2.3 Spatiotemporal Data Model

Recently, some researchers try to combine spatial data with temporal data to generate spatiotemporal data. Lu et al. [28] proposed a spatiotemporal fuzzy approach to model the complex nonlinear distributed parameter systems. They proposed two models to denote nonlinear spatial dynamics and nonlinear temporal dynamics. Bai et al. [8] presented the fuzzy spatiotemporal RDF data model, which is a 6-tuple, $FSP = (s, p, o, F L, F T, μ)$ , where $F L$ and $F T$ represent the location and time interval. From the above analysis, we can note that these methods aim to expand RDF triple into quad or quintuple and they generate extra labels, which may result in overhead for the system. To deal with this problem, Zhu et al. [7] proposed a novel model, named stRDFS model. This model can be denoted as f $=$ (s, p: $<$ t, l $>$ , o), where s, p, and o are head entity, relation, and tail entity, respectively. Specifically, t and l are temporal information and spatial information. Inspired by these models, this paper maps the facts in the spatiotemporal knowledge graph into stRDFS. Then, we expect to complete the spatiotemporal knowledge graph completion task.

3 The Proposal

This section first gives some definitions mentioned in this article. Then, the proposal is described in detail.

3.1 Definitions and Task Description

By extending the RDF data model (s, p, o), study [7] proposed a novel spatiotemporal data model, namely stRDFS. In detail, the specific definition of stRDFS is described as follows:

Definition 1 (A spatiotemporal data model: stRDFS). The stRDFS model can be regarded as a triple, i.e., stRDFS=(s, p: $<$ t $_{p}$ , l $_{p}$ $>$ , o), where

• s, p, and o denote the subject (i.e., head entity), predicate (i.e., relation), and object (i.e., tail entity), respectively.

• t and l represent the temporal information and spatial information, respectively. In detail, t $_{p}$ and l $_{p}$ are the temporal data and spatial data relevant to the predicate p, respectively.

Definition 2 (SpatioTemporal Knowledge Graph: STKG). An STKG is defined as a graph G $=$ (E, R, T, L), where E represents the set of entities (i.e., nodes), R is the set of relations (i.e., edges), T and L are the valid temporal information and location information, respectively.
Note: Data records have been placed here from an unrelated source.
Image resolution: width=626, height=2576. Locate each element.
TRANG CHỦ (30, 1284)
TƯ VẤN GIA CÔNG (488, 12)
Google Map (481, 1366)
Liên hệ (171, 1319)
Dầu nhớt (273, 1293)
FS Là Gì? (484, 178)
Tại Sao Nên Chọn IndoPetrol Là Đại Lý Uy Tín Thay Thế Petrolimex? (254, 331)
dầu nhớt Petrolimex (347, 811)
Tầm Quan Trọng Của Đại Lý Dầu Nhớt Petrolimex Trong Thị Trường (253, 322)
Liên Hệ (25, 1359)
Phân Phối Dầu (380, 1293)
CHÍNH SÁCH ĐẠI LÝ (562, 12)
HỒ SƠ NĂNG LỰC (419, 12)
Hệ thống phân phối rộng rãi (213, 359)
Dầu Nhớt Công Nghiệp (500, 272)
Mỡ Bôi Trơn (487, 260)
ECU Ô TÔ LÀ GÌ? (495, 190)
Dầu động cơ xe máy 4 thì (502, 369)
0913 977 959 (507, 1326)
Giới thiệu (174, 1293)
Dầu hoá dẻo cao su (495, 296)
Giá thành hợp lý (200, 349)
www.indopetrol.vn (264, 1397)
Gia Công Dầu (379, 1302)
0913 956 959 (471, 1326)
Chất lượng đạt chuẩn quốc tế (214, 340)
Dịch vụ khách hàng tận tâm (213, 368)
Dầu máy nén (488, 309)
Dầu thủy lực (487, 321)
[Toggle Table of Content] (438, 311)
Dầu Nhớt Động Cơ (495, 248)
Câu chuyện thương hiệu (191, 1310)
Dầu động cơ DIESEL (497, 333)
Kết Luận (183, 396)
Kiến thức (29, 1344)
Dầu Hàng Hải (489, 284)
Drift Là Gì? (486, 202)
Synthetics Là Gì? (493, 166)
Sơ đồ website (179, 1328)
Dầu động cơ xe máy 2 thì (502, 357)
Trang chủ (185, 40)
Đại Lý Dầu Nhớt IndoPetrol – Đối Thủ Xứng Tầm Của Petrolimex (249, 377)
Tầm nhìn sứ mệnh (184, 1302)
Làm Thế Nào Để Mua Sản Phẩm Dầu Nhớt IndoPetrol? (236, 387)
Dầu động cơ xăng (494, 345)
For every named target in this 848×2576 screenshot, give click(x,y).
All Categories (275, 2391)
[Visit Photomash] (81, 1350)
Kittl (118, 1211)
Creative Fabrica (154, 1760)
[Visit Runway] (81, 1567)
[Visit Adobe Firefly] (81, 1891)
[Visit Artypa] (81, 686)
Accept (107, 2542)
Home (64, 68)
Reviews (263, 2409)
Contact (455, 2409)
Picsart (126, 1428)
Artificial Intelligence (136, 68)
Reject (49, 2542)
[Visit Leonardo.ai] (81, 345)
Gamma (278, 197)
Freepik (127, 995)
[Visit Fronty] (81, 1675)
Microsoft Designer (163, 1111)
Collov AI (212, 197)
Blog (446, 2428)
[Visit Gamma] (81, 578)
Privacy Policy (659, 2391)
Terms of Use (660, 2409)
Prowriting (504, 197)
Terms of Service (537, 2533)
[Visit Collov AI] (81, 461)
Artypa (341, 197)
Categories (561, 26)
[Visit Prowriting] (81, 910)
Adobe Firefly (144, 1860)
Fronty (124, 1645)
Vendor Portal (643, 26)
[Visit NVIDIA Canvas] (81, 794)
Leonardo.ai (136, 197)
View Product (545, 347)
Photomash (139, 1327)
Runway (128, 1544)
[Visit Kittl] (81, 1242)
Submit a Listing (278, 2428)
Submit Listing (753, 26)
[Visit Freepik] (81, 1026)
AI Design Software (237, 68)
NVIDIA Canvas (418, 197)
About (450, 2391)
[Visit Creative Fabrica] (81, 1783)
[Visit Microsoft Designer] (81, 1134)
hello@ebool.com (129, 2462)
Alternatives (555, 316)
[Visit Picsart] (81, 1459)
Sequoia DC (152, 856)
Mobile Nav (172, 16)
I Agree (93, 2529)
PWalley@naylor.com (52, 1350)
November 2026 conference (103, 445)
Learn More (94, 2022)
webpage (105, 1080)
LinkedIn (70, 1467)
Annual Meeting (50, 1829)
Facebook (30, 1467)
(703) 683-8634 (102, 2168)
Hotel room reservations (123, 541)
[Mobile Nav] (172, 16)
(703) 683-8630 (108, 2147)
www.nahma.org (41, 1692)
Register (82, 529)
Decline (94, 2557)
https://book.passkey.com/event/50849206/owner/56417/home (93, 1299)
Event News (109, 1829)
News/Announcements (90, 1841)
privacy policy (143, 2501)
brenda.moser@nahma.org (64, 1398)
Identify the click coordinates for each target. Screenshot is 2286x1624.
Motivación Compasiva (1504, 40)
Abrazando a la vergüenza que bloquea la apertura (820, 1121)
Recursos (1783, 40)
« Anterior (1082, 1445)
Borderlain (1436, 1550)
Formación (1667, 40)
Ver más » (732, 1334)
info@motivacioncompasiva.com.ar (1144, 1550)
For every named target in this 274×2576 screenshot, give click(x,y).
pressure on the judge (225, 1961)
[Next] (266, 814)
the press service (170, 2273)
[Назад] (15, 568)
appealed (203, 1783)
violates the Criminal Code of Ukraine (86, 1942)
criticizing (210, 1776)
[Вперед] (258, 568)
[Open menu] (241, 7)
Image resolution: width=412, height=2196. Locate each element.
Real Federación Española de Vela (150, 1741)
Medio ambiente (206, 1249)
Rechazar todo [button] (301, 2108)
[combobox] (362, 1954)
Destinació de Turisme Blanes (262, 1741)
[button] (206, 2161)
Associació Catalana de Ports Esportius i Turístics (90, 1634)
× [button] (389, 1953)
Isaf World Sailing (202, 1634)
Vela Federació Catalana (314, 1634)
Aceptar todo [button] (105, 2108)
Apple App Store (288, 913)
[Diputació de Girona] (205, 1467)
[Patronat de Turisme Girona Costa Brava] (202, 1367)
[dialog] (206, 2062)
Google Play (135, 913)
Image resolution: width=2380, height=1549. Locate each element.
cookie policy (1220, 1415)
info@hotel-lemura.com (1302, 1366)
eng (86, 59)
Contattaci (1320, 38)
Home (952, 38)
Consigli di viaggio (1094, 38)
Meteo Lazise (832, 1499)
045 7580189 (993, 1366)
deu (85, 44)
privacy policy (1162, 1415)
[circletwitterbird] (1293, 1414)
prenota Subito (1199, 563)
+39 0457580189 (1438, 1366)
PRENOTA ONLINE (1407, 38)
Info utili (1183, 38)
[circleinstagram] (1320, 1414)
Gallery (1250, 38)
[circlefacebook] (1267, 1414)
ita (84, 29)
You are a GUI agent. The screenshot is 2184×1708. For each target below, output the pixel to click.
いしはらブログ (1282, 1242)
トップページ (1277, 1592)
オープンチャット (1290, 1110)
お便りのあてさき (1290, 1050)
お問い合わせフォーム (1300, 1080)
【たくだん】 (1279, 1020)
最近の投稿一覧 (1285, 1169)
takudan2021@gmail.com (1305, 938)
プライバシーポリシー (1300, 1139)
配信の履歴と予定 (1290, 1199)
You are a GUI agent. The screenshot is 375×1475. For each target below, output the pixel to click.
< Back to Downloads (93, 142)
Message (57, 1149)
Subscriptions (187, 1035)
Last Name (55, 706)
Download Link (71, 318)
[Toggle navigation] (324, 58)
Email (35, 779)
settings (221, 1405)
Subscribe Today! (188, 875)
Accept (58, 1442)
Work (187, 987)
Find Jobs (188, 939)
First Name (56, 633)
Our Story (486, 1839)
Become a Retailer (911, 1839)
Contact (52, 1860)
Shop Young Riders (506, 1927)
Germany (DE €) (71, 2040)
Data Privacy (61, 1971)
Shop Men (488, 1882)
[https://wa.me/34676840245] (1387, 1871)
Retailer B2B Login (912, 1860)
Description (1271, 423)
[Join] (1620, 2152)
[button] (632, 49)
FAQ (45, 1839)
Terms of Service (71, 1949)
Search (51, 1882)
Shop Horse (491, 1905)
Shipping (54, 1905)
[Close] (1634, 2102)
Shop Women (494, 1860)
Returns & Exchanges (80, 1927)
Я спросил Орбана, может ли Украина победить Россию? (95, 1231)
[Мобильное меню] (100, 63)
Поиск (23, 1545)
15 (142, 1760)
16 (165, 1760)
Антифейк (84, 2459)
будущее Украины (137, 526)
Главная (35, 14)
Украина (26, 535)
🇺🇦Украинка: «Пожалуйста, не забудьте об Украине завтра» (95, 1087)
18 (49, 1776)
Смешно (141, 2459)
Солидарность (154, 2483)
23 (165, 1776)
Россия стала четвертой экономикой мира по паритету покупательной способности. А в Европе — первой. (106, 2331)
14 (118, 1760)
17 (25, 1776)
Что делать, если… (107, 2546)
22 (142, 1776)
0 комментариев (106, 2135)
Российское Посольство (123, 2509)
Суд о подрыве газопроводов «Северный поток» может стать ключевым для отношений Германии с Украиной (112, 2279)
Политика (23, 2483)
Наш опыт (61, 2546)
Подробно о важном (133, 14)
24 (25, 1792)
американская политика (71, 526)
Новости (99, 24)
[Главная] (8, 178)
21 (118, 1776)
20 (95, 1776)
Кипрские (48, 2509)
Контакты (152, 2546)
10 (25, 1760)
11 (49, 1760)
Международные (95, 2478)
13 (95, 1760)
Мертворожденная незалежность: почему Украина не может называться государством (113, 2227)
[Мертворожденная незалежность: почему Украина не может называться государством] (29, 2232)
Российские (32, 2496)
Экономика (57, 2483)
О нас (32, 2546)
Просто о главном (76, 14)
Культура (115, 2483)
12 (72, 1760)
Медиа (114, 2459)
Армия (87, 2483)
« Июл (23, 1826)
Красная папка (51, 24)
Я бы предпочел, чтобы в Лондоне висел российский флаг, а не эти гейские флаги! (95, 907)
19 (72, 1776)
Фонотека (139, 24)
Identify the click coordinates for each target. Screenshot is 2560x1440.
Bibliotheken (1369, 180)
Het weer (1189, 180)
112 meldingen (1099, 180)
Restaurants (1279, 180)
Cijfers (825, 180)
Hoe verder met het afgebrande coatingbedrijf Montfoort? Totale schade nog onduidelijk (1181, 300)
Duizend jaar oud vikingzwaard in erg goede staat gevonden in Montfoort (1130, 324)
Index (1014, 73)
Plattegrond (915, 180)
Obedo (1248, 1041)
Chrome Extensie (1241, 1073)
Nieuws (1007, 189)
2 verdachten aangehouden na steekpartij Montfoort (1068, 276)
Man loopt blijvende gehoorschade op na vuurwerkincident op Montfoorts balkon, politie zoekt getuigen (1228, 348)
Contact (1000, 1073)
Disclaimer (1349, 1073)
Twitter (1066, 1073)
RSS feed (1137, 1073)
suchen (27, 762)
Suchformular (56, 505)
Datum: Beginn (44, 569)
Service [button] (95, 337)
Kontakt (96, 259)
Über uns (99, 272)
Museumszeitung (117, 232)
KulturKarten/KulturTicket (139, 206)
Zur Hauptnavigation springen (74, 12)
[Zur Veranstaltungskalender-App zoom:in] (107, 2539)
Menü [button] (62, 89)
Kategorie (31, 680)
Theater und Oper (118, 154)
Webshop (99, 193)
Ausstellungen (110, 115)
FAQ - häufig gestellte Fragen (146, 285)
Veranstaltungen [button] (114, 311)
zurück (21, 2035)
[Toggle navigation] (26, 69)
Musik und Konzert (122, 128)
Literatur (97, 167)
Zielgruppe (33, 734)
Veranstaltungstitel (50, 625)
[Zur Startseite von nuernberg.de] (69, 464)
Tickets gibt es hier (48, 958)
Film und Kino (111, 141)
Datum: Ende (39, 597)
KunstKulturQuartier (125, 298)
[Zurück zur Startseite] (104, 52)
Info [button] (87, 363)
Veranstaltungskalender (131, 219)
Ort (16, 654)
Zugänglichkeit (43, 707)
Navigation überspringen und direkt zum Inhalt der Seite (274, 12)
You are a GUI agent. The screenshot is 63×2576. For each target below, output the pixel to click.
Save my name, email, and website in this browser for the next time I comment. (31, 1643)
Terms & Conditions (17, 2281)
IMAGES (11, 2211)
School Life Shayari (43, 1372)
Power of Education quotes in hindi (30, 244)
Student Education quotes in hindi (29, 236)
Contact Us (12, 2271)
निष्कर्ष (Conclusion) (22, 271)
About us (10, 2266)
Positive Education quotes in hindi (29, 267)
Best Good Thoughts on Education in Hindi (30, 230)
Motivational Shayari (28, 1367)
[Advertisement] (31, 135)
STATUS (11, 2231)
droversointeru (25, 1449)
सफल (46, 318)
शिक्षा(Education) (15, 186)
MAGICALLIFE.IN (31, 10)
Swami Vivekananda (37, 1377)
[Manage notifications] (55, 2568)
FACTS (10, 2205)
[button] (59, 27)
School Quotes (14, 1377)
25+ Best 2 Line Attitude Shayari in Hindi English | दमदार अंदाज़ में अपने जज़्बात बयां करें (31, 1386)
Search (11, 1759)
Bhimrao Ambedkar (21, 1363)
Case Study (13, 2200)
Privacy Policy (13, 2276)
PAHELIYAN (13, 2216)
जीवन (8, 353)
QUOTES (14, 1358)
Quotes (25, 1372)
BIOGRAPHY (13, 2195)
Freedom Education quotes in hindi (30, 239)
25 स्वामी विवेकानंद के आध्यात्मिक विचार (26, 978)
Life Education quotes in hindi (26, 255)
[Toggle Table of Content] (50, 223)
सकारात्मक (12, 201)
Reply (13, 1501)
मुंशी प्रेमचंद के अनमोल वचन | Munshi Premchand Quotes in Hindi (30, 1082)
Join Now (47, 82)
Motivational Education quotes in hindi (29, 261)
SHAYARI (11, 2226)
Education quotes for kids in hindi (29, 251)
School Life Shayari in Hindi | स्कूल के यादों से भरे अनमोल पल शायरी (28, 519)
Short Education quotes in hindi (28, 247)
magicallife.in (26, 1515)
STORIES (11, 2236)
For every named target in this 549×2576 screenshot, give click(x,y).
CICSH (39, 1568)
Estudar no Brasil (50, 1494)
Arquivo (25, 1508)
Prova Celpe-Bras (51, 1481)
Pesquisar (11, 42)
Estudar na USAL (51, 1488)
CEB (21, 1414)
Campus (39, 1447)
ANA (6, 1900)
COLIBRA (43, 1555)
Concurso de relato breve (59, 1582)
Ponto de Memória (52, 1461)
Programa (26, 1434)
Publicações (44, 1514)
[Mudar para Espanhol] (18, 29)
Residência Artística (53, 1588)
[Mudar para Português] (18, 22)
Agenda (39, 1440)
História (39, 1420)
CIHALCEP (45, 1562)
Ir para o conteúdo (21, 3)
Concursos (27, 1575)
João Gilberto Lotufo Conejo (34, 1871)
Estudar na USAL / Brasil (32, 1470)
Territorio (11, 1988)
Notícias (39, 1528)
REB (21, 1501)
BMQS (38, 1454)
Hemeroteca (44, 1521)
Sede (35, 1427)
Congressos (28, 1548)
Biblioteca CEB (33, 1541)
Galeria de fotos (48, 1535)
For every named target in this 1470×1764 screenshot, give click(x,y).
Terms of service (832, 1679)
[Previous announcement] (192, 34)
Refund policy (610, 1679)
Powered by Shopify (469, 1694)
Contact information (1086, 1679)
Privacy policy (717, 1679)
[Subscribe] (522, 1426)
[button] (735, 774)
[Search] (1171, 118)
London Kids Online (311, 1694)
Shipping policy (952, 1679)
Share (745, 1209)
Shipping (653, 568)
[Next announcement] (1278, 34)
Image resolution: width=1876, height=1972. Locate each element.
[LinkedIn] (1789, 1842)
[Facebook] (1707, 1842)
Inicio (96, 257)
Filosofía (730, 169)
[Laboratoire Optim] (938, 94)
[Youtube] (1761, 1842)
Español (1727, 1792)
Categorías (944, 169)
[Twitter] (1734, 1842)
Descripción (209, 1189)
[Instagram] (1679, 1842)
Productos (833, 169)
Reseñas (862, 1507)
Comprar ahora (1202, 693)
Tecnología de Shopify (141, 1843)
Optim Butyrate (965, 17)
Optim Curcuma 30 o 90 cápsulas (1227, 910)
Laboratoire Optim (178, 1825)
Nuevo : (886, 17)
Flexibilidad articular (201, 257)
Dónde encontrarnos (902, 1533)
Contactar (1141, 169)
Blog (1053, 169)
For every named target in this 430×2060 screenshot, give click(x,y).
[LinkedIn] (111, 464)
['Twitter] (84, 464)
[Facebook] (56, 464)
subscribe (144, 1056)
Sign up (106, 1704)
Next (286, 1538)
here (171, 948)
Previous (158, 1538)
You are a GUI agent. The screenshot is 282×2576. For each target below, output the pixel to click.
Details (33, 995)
Definition 3 (Fact). The STKG consists of a series of facts, i.e., node-edge-node. Specifically, each fact can be formalized as a tuple stRDFS $=$ (s, p: $<$ t $_{p}$ , l $_{p}$ $>$ , o), where $s, o \in E$ , $p \in R$ , $t \in T$ , and $l \in L$ .

Definition 4 (SpatioTemporal Knowledge Graph Completion: STKGC). The STKGC task aims to infer the missing object of an incomplete fact (s, p: $<$ t $_{s}$ , l $_{s}$ $>$ , ?) or subject of an incomplete fact (?, p: $<$ t $_{s}$ , l $_{s}$ $>$ , o) from the given spatiotemporal knowledge graph.

3.2 The Proposed Models for Spatiotemporal Knowledge Graph Completion

This part gives a detailed introduction to the proposed models for spatiotemporal knowledge graph completion. Given an STKG, the models first aim to learn representations for entities and relations. Then, utilizing a scoring function to evaluate the plausibility of facts, such that true facts receive high scores. Thus, the representations of entities and relations can be learned by optimizing an appropriate cost function. At last, according to the learned embeddings of each entity and relation, the models can predict the missing entities.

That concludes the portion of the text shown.